Yahya Sunbul

Personal information
- Full name: Yahya Sunbul Hadi Mubarak
- Date of birth: January 7, 1998 (age 27)
- Place of birth: Saudi Arabia
- Height: 1.66 m (5 ft 5 in)
- Position: Midfielder

Team information
- Current team: Al-Raed
- Number: 45

Youth career
- –2015: Al-Amjad
- 2015–2017: Al-Ittihad

Senior career*
- Years: Team / Apps / (Gls)
- 2017–2018: Al-Ittihad / 0 / (0)
- 2019: Al-Nojoom / 0 / (0)
- 2019–2020: Hetten / 23 / (2)
- 2020–2021: Jeddah / 27 / (2)
- 2021–: Al-Raed / 54 / (3)

= Yahya Sunbul =

Saudi Arabian footballer

Yahya Sunbul (يحيى سنبل; born 7 January 1998) is a Saudi Arabian professional footballer who plays as a midfielder for Pro League side Al-Raed.

==Club career==
Sunbul began his career at the youth team of Al-Amjad.
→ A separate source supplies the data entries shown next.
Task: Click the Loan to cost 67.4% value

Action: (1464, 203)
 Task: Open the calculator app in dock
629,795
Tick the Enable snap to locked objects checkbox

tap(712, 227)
He joined the youth team of Al-Ittihad On 2 September 2015. and was called up to the first team in 2018. He left the club in the same year he was called up after failing to make an appearance for the senior team. At the beginning of 2019, he joined Al-Nojoom until the end of the season. On 24 July 2019, Sunbul joined Hetten on a one-year contract. He made 23 appearances and scored twice before leaving following Hetten's relegation to the Saudi Second Division. On 13 October 2020, Sunbul joined Jeddah. On 26 August 2021, Sunbul joined Pro League side Al-Raed.